Green Party Leader Elizabeth May doesn't get one voting seat despite her party obtaining 3.4 per cent of the votes. Government House Leader Dominic LeBlanc said reflecting the popular vote would have meant a committee with more than 20 members.

During the 2015 election, Justin Trudeau's Liberals announced the 2019 election would be run under a new system — but he didn't say what exactly that new system would be. The Liberals promised to make every vote count and pledged to bring forward legislation 18 months after taking office.

The committee has until Dec. 1, 2016 to table their recommendation, giving the government five months to come up with a bill.

Elections Canada chief says he'd need 6 months notice

Elections Canada says it needs at least 24 months to plan for a new electoral system. It also needs at least six months notice to plan for a referendum.

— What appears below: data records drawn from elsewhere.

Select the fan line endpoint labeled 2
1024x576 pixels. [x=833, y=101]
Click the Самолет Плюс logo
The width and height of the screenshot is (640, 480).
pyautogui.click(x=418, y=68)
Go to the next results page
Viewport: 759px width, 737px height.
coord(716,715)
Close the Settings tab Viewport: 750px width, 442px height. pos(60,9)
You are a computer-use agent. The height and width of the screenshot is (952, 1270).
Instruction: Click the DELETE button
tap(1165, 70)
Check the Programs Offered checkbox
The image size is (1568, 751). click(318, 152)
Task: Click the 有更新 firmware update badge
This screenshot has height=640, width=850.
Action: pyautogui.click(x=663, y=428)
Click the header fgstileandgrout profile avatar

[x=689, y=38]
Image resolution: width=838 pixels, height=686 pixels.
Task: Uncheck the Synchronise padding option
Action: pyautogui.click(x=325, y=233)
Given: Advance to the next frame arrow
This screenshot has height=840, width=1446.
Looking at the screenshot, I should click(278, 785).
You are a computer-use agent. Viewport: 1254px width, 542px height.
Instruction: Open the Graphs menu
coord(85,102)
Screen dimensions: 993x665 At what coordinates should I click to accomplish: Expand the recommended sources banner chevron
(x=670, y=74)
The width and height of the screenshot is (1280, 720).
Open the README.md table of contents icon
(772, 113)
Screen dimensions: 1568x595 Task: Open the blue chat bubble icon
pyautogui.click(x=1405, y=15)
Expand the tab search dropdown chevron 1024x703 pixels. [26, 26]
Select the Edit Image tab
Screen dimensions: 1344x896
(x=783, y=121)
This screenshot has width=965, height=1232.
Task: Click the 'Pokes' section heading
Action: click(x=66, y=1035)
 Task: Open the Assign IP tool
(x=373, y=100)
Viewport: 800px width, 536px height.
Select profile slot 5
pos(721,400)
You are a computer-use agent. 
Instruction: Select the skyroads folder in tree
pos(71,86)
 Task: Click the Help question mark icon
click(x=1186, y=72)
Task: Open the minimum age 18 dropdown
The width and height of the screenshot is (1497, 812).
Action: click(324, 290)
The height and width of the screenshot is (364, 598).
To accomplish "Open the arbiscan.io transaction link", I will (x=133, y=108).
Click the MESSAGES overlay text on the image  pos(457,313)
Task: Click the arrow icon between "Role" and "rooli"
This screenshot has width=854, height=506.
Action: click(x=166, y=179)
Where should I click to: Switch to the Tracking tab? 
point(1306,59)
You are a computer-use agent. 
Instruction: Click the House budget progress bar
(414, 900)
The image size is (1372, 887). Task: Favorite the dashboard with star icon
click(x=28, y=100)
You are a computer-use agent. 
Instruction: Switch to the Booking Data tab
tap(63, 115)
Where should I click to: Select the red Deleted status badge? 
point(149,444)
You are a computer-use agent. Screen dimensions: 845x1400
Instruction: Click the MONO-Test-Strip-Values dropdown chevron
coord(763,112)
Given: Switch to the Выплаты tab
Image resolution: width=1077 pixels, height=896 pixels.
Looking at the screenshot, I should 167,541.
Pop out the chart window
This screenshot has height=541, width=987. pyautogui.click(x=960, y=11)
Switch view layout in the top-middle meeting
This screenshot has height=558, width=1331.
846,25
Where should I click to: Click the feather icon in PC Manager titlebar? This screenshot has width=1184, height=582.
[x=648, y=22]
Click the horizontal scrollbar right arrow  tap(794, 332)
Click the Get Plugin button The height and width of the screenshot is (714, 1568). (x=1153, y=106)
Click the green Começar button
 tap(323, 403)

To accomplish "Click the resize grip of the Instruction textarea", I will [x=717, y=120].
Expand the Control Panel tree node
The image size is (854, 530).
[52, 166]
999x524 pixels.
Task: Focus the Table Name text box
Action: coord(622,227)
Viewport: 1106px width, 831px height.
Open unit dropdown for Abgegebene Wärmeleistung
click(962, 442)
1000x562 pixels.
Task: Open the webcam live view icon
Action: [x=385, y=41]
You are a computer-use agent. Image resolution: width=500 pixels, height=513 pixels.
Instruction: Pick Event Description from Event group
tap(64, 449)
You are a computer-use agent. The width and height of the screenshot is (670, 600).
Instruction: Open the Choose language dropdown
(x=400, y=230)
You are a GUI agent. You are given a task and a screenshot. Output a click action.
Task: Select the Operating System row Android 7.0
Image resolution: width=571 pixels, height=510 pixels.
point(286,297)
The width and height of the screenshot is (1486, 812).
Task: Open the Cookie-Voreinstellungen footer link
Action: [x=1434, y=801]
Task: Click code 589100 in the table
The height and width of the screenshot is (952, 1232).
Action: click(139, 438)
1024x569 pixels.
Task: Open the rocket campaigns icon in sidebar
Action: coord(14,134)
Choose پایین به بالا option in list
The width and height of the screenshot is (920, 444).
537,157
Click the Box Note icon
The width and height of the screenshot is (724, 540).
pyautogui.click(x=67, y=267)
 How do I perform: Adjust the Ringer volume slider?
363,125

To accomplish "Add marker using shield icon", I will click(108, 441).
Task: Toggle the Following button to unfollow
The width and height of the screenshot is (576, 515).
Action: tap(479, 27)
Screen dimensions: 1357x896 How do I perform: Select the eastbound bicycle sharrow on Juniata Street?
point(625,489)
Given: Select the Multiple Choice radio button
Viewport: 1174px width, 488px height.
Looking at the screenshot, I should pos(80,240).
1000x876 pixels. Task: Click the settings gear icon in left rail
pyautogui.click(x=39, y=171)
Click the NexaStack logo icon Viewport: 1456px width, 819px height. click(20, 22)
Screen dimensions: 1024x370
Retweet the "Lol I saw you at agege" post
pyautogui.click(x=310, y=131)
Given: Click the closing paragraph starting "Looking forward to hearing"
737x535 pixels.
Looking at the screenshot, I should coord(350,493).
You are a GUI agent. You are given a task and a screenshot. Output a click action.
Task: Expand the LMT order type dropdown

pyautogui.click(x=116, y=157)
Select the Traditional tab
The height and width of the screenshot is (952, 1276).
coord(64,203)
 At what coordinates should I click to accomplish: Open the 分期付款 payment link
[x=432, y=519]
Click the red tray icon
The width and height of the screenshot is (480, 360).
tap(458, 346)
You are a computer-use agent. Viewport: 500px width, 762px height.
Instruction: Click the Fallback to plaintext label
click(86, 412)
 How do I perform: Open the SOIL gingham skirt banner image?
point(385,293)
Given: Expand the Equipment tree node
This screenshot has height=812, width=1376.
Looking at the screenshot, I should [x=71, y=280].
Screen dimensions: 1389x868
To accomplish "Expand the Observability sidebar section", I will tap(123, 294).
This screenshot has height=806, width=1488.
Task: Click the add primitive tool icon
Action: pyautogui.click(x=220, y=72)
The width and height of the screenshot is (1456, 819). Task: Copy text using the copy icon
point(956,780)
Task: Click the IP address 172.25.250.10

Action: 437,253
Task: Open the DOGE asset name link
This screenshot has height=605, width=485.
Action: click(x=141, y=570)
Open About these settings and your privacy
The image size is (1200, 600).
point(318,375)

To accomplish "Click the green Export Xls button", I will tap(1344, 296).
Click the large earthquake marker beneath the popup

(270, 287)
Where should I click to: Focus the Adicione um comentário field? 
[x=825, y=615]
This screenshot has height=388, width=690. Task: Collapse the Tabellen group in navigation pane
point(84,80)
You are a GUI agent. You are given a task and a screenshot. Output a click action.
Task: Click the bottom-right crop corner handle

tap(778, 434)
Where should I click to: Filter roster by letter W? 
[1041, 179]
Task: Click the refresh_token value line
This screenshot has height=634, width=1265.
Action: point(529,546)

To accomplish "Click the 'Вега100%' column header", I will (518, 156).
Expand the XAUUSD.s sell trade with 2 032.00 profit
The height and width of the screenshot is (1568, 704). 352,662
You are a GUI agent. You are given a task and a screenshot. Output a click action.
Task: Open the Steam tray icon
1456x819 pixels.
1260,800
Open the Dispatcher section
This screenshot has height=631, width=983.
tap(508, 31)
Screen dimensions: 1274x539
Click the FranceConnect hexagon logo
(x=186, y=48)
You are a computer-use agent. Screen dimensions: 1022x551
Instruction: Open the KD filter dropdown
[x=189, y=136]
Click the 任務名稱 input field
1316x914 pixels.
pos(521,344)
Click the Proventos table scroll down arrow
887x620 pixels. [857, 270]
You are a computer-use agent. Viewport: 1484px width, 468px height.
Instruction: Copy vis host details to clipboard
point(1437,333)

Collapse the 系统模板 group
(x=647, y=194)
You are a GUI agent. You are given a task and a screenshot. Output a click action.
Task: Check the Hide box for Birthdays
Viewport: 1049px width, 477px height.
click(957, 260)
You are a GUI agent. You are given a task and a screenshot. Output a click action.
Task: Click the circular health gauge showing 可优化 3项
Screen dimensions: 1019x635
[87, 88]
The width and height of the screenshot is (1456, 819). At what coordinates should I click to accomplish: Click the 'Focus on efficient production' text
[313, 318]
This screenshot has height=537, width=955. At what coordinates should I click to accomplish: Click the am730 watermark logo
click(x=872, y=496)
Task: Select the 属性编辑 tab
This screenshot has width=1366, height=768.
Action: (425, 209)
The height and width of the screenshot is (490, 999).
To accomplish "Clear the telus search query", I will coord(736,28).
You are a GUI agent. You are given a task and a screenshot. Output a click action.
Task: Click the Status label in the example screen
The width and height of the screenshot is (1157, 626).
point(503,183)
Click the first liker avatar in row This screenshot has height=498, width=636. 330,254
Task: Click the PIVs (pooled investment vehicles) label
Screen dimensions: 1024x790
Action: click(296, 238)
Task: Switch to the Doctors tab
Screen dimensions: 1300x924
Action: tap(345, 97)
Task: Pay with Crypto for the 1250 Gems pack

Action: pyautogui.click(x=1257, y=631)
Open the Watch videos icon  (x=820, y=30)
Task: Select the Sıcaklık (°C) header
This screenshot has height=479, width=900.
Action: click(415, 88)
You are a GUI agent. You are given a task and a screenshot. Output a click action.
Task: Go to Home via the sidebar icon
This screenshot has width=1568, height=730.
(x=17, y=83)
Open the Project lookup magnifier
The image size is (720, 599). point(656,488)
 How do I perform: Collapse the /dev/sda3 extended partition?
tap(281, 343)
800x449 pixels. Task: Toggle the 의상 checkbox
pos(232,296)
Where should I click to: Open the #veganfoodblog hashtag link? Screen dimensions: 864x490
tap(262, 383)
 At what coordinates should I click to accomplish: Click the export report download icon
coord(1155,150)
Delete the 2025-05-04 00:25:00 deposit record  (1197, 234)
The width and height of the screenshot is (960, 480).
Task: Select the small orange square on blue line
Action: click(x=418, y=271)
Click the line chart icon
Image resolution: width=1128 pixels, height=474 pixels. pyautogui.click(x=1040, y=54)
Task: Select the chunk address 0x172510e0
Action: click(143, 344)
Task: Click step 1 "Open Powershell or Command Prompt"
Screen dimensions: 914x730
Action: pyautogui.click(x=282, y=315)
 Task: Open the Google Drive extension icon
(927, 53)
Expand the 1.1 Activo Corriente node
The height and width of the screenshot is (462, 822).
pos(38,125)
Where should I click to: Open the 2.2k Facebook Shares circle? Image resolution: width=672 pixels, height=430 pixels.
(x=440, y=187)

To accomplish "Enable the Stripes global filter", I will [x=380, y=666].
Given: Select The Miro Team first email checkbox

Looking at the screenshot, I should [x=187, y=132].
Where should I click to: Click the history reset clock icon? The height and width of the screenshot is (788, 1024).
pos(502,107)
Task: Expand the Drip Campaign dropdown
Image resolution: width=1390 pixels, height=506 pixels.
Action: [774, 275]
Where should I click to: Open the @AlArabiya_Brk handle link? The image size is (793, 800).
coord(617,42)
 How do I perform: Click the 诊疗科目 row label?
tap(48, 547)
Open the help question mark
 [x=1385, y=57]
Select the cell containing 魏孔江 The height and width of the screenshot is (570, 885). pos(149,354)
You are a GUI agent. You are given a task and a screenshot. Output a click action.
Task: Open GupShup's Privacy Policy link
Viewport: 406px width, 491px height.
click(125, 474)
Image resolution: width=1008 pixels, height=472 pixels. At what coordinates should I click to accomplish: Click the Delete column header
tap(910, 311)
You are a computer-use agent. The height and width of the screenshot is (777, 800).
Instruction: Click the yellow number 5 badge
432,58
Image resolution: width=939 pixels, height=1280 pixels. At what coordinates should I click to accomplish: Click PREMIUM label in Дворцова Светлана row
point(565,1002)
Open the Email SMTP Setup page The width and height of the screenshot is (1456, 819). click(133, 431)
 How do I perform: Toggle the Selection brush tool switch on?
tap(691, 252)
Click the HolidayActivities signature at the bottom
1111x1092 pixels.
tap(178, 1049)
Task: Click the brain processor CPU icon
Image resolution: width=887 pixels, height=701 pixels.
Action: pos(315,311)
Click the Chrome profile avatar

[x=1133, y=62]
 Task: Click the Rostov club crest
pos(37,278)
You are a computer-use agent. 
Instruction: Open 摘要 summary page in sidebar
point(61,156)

Marc Mayrand, the head of the agency, told a parliamentary committee last month that the Referendum Act is outdated, that it hasn't been changed since 1992, and that many Canadians might be surprised to learn there are few limits on financing.

"For example, unions and corporations could contribute to referendum committees. I think that may come as a shock. There is no limit on contributions by any entities. Again, that may come as a shock," he said.